Most of the SQL that needs to be optimized are multi-table join queries, and multi-table joins also include horizontal joins and vertical joins. The one we use most is vertical joins. Horizontal connection generally means that the field structures of two tables are basically the same, and some data records of one table should be changed into some records of another table, that is, Rows+Rows. Vertical connection means that we take some fields to be queried from table A, and some fields to be queried from table B, and then connect the tables taken out from tables A and B vertically using the common part, that is, Columns+Columns.
Horizontal join statement: select a.column1,a.column2 from tableA a union all select b.column1,b.column2 from tableB b
Note that when connecting horizontally, the number of columns must be the same, and the data types of the corresponding field columns must be the same. In fact, you can think of the tables to be unioned as one copy of the other, exactly the same. Someone may ask, if the columns I want to merge do have different columns, or there is no column at all, then you can use the following method
select d.dname,d.loc from dept1 d union all select '' dname, e.loc from dept e, look at "'' dname", we can easily find that you can find a substitute, use an empty string instead There are no fields, so they can be merged.
Vertical join statement: select a.column1,a.column2 from tableA a full outer join select b.column3,b.column4 from tableB b on a.aid=b.bid where..., this is a full outer join Format. This speed is indeed very fast, but you may not like the query, because there are some result rows that you may not want to see at all. Under normal circumstances, we use left outer join and right outer join more. The difference between the two is that left outer join is mainly based on the table corresponding to the join field on the left after on, and right outer join is just opposite. Of course you can also use left join, right join. During use, I still found that external connections are relatively faster.
To speed up the efficiency of vertical connection queries, the way is to nest queries. The following is an actual example from the project:
select c.customerid,c.receivedmoney,c.tollcollector,c.receiveddate,c.yearmonth,c.receivedlatefee,
c.receivedfee,c.receivedappend,c.jmman,c.jmmoney,c.name,d.chargeint from
(select a.customerid,a.receivedmoney,a.tollcollector,a.receiveddate,a.yearmonth,a.receivedlatefee,
a.receivedfee,a.receivedappend,a.jmman,a.jmmoney,b.name from
(select rf.customerid,rf.receivedmoney,rf.tollcollector,rf.receiveddate,rf.yearmonth,rf.receivedlatefee,
rf.receivedfee,rf.receivedappend,rf.jmman,rf.jmmoney from sf_receivedfee rf where
rf.electriccompanyid='1000000001' and rf.dealsign=0 and rf.yearmonth in(200811,200901,200903,200804,200805,200806,200807)

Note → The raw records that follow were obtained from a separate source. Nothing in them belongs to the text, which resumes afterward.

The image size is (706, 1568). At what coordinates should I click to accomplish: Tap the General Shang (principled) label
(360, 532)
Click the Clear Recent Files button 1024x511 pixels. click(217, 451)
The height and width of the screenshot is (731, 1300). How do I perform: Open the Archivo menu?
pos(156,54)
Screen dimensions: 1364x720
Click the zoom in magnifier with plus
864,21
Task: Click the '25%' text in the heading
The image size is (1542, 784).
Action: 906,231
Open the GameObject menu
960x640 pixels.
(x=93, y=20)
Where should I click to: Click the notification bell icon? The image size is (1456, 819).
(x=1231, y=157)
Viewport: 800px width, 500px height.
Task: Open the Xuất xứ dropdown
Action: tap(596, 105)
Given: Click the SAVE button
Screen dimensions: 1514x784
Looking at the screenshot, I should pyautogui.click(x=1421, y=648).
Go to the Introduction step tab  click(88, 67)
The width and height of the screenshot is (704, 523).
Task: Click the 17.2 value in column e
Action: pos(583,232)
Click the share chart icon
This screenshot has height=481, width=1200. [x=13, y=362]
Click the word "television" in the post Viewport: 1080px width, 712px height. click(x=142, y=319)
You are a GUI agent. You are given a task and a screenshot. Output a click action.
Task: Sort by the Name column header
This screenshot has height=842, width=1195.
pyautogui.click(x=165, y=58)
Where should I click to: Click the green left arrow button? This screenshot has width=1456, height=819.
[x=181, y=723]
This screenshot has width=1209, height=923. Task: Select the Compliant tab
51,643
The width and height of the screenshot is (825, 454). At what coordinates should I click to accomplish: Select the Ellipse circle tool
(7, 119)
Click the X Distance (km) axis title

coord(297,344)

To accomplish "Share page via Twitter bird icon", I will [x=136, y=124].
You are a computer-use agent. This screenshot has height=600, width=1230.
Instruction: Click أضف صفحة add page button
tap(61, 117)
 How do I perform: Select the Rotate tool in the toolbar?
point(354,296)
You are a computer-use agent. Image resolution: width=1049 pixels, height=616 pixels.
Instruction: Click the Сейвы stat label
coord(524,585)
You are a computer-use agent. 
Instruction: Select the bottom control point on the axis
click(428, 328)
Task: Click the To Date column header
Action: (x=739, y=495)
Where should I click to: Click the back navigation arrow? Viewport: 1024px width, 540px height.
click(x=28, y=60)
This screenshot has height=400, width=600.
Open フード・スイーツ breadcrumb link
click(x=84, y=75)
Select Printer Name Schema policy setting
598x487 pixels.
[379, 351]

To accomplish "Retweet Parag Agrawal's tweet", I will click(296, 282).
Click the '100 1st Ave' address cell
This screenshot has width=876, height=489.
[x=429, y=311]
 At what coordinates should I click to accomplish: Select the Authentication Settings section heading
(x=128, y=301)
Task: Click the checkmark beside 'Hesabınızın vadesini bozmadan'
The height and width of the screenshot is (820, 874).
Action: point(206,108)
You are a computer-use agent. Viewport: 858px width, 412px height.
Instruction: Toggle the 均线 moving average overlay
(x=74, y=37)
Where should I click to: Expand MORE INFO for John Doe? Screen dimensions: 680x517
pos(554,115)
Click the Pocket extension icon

and rf.customerid=1000052545) a left outer join (select xe.employeeid,xe.name from xt_employee xe) b on a.tollcollector=b.employeeid)
c left outer join (select cp.chargeint,cp.customerid from sf_chargeprotocol cp where cp.customerid=1000052545) d
on c.customerid=d.customerid
You can see that in this example, we first filter out the records we need from each table using almost the same conditions, and then merge the records. In actual use, I found that this is nearly 60 times faster than direct link query. Although it is ugly and difficult to read, it does solve the SQL performance problem. The principle it uses is still to narrow the scope first, and then perform a connection query. If we connect and then filter, it is equivalent to merging two tables, and then fetching data based on conditions. The speed can be imagined.